EXERCISE INPUT —
□ □ □ □ □

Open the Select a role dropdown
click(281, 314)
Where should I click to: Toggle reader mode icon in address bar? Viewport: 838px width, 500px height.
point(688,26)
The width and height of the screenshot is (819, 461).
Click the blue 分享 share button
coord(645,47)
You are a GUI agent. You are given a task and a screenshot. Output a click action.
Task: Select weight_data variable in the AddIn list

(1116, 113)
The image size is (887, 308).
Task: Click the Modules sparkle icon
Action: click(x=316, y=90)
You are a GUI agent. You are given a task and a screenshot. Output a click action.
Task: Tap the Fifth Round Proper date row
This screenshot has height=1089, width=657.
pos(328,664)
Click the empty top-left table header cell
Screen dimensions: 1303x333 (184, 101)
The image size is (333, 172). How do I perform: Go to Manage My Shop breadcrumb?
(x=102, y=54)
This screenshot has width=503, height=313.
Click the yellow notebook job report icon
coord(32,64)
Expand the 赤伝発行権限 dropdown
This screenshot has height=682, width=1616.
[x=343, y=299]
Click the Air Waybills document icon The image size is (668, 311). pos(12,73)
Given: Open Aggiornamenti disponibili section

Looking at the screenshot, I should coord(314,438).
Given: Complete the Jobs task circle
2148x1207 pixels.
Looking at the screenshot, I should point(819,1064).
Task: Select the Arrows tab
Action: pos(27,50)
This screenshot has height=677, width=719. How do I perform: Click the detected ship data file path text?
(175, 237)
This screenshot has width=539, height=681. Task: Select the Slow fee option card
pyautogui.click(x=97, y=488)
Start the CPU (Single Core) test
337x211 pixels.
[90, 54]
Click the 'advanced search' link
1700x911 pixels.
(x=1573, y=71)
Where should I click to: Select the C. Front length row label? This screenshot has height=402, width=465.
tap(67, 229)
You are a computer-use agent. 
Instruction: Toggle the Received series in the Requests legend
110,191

□ □ □ □ □

INSTRUCTIONS TO FOLLOW — Please reproduce all of the entries above word for word, line by line.

RESPONSE BELOW —
Open the Select a role dropdown
click(281, 314)
Where should I click to: Toggle reader mode icon in address bar? Viewport: 838px width, 500px height.
point(688,26)
The width and height of the screenshot is (819, 461).
Click the blue 分享 share button
coord(645,47)
You are a GUI agent. You are given a task and a screenshot. Output a click action.
Task: Select weight_data variable in the AddIn list

(1116, 113)
The image size is (887, 308).
Task: Click the Modules sparkle icon
Action: click(x=316, y=90)
You are a GUI agent. You are given a task and a screenshot. Output a click action.
Task: Tap the Fifth Round Proper date row
This screenshot has height=1089, width=657.
pos(328,664)
Click the empty top-left table header cell
Screen dimensions: 1303x333 (184, 101)
The image size is (333, 172). How do I perform: Go to Manage My Shop breadcrumb?
(x=102, y=54)
This screenshot has width=503, height=313.
Click the yellow notebook job report icon
coord(32,64)
Expand the 赤伝発行権限 dropdown
This screenshot has height=682, width=1616.
[x=343, y=299]
Click the Air Waybills document icon The image size is (668, 311). pos(12,73)
Given: Open Aggiornamenti disponibili section

Looking at the screenshot, I should coord(314,438).
Given: Complete the Jobs task circle
2148x1207 pixels.
Looking at the screenshot, I should point(819,1064).
Task: Select the Arrows tab
Action: pos(27,50)
This screenshot has height=677, width=719. How do I perform: Click the detected ship data file path text?
(175, 237)
This screenshot has width=539, height=681. Task: Select the Slow fee option card
pyautogui.click(x=97, y=488)
Start the CPU (Single Core) test
337x211 pixels.
[90, 54]
Click the 'advanced search' link
1700x911 pixels.
(x=1573, y=71)
Where should I click to: Select the C. Front length row label? This screenshot has height=402, width=465.
tap(67, 229)
You are a computer-use agent. 
Instruction: Toggle the Received series in the Requests legend
110,191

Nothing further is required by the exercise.